Los anti-friction coatings (AFC) de curado a temperatura ambiente son la mejor opción para temas de mantenimiento de multitud de aplicaciones en la industria. Pueden quedar totalmente secos al tacto en apenas 5-10 minutos y empezar a ser perfectamente funcionales. Incluso se puede combinar la aplicación de un recubrimiento antifricción de base con una grasa o una pasta encima. Esta combinación garantiza la solución de lubricación más robusta posible, y cobra especial importancia, por ejemplo, en la lubricación de aplicaciones que podrían entrar en criticidad con el fallo de la grasa. Los barnices antifricción de curado a temperatura ambiente son soluciones rápidas y de muy sencilla utilización. Y además pueden también estar disponibles en formato spray.

Los recubrimientos curados por temperatura son excelentes para la lubricación de piezas acabadas, ya que garantizan un anclaje más robusto y exhiben mejores valores de resistencia. En dichas piezas acabadas, el coste energético que supone la utilización de un horno queda totalmente compensado con la mejora de las prestaciones. Las temperaturas de curado y sus respectivos tiempos se dan en las fichas técnicas. El tiempo de curado puede fluctuar ligeramente dependiendo del tamaño de las piezas su superficie de cobertura, ubicación de las áreas a recubrir y su sección transversal. Para activar el curado, pueden utilizarse hornos de circulación de secado de pintura, hornos convencionales o incluso también es posible usar un aporte de calor mediante infrarrojos.

Por último, en todos los tipos de recubrimientos antifricción (AFC) siempre interesa que la superficie donde se vayan a aplicar esté lo más limpia posible para favorecer el anclaje. Se recomienda una prueba de limpieza con los disolventes Molykote L-13 Thinner o bien Molykote 7415 Thinner , que también pueden ser utilizados para verificar la curación. Si se quita el revestimiento con alguno de estos solventes, la película no está completamente curada. 


Espesor del recubrimiento 

El espesor de la película protectora tiene una influencia considerable en la vida útil, el coeficiente de fricción y las propiedades anticorrosión de los revestimientos antifricción. Debe ser mayor que la rugosidad superficial de las superficies de contacto y generalmente está entre 5 y 20 μm. Es mejor aplicar una capa tan fina como sea posible en ambas superficies enfrentadas, en lugar de una capa relativamente gruesa en una sola superficie, ya que las capas más gruesas no soportan cargas mecánicas tas pesadas ni esfuerzos tangenciales tan grandes porque los anclajes se están produciendo en capas de AFC sobre AFC, cuando la fijación más robusta es la que se da entre el AFC sobre sustrato.

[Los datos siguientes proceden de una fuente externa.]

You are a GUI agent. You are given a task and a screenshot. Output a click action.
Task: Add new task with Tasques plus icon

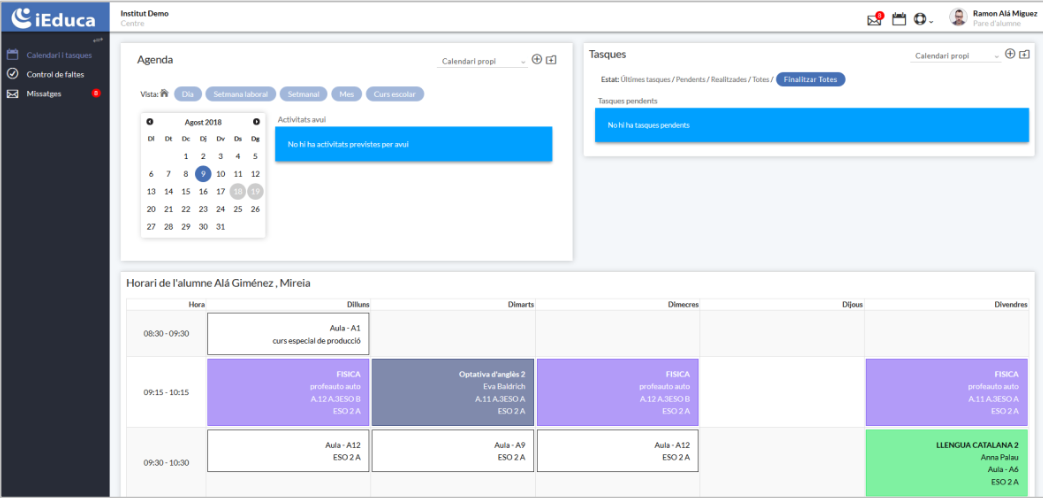pos(1010,54)
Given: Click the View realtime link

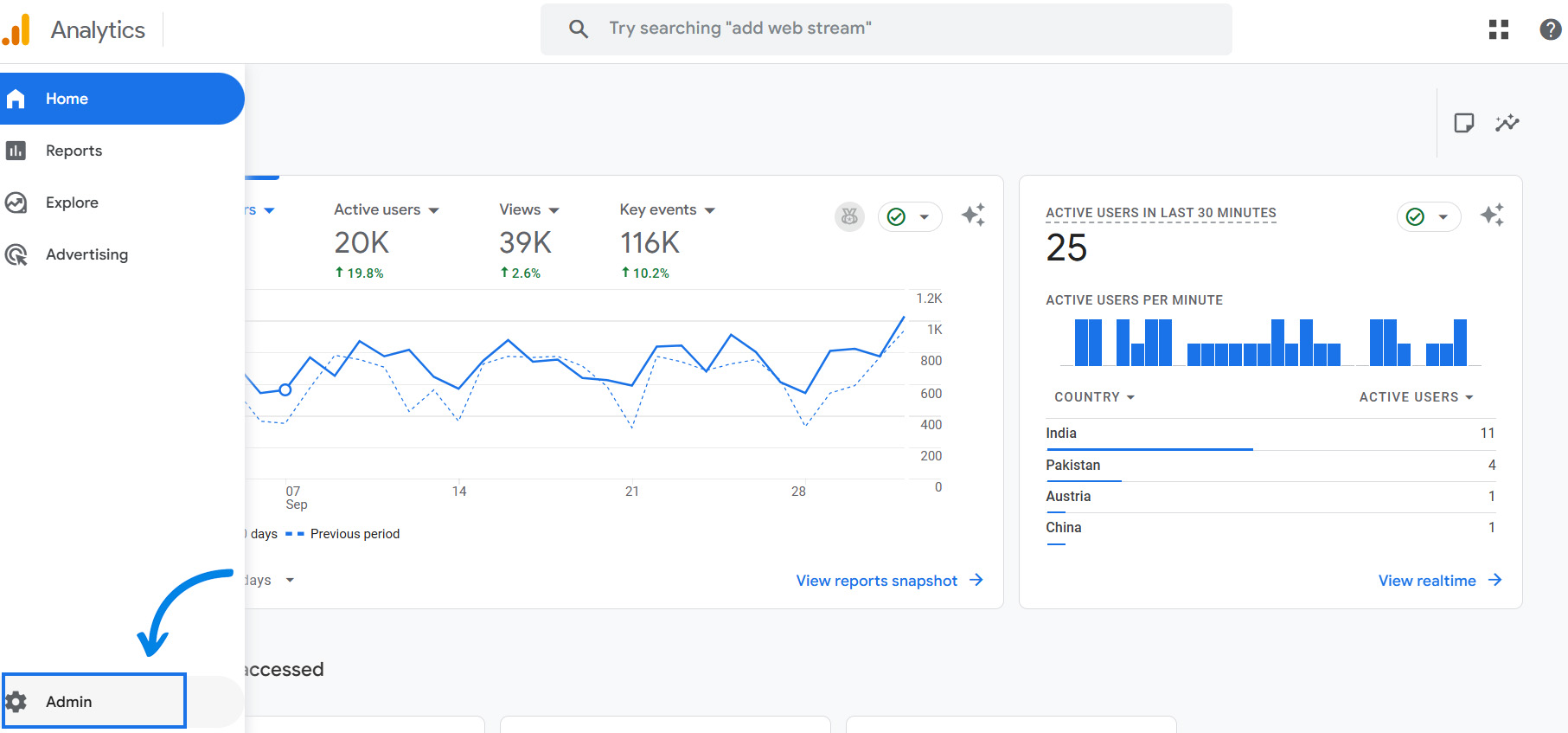Looking at the screenshot, I should click(1438, 581).
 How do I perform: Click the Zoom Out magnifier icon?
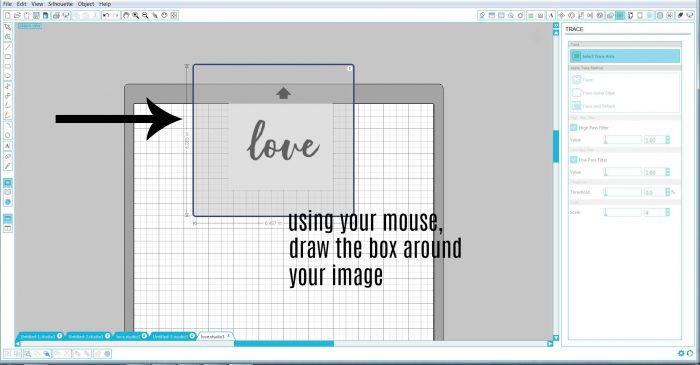tap(145, 15)
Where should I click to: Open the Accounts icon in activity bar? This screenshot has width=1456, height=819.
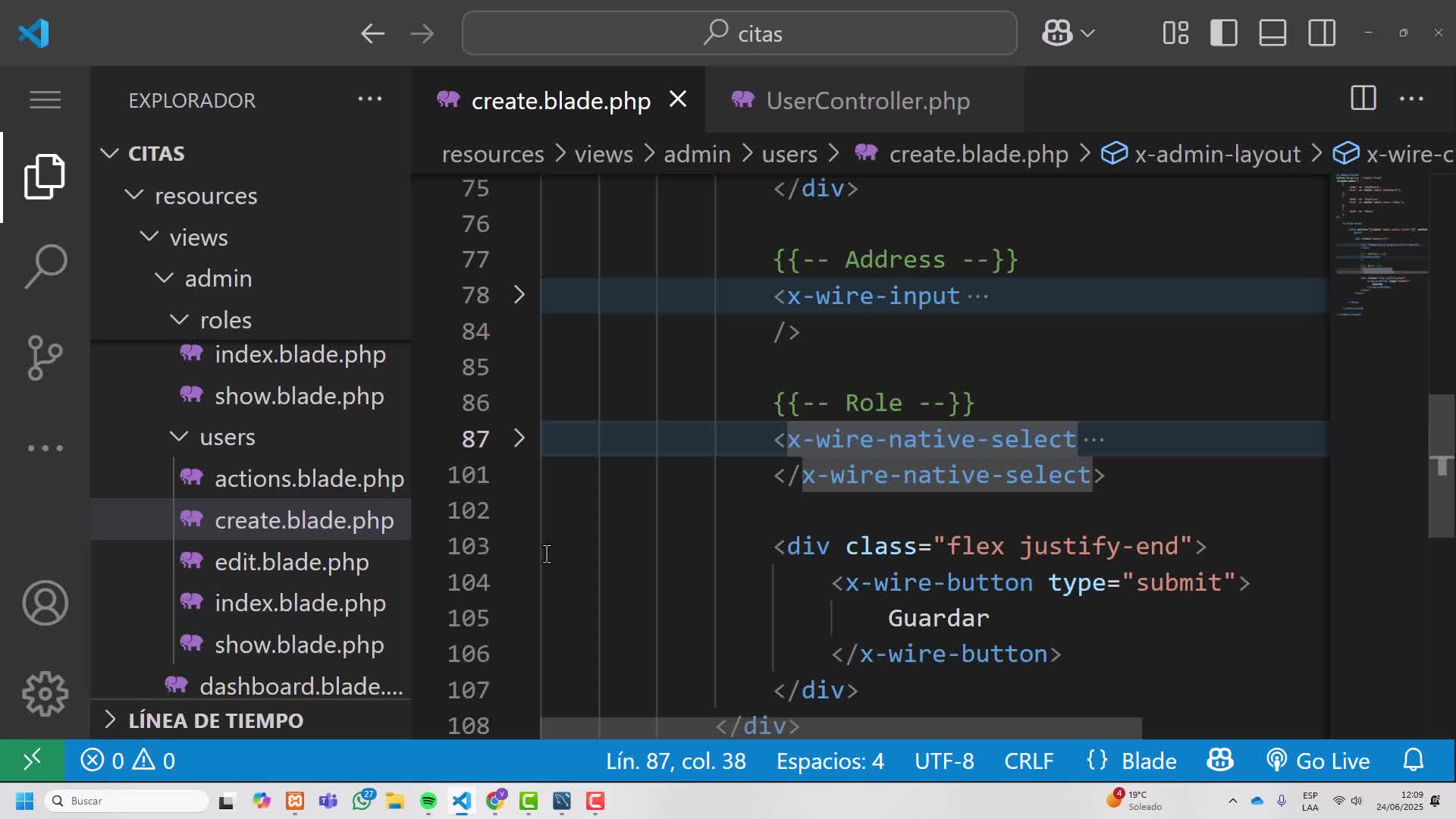point(46,603)
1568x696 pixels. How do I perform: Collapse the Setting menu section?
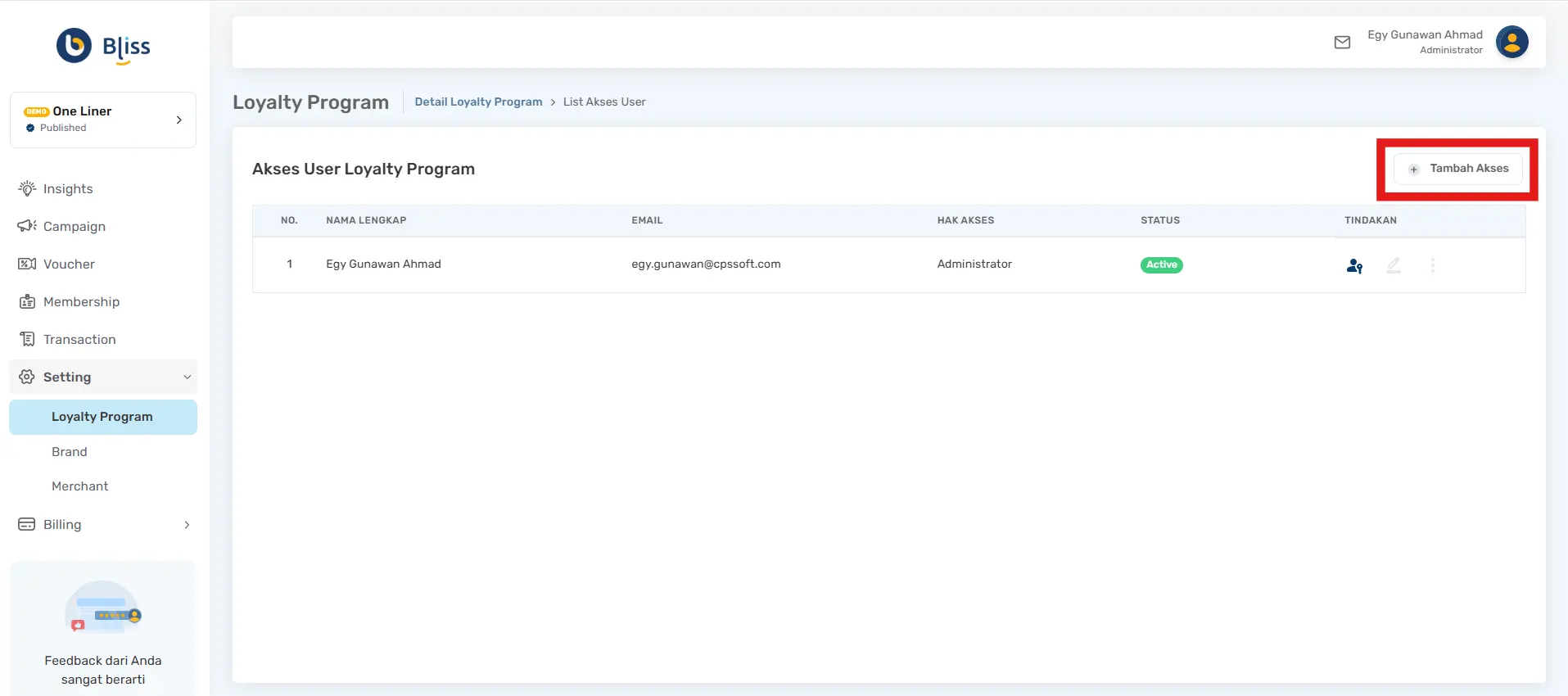coord(187,377)
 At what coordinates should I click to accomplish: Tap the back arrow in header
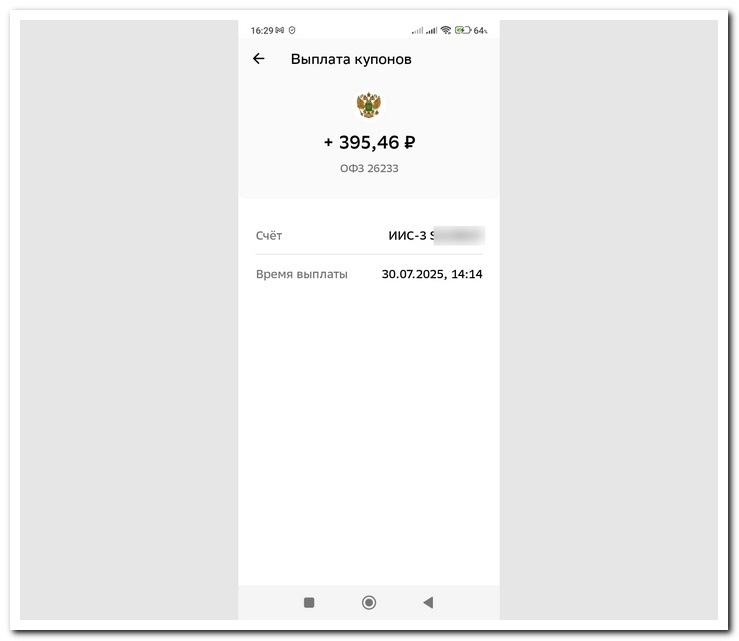tap(258, 58)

Los siguientes métodos se pueden usar para medir el grosor de la capa: 

  1. Método magnético de acuerdo con DIN 50 981 / ISO 2178 sobre sustancias básicas ferromagnéticas.
  2. Método de corrientes de Foucault según DIN 50 984 / ISO 2360 sobre metales no ferrosos.
  3. Método de retrodispersión de partículas Beta según DIN 50 983 / ISO 3543 sobre plásticos. 
  4. En casos excepcionales (cuando los métodos anteriores no están disponibles), micrómetro, perfilometría y métodos ópticos.

Eliminación de anti-friction coatings (pelado) 

Como ha sido mencionado anteriormente, se pueden utilizar los solventes Molykote L-13 Thinner o bien Molykote 7415 Thinner  tanto para la limpieza y el acondicionamiento previo de las superficies como para comprobar que un anti-friction coating (AFC) ha terminado de curar y que por tanto ha quedado bien fijado sobre la superficie donde fue aplicado. Si tras la aplicación del solvente sobre el recubriento éste no se remueve ni experimenta ningún cambio significa que el recubrimiento antifricción ya ha terminado de curar.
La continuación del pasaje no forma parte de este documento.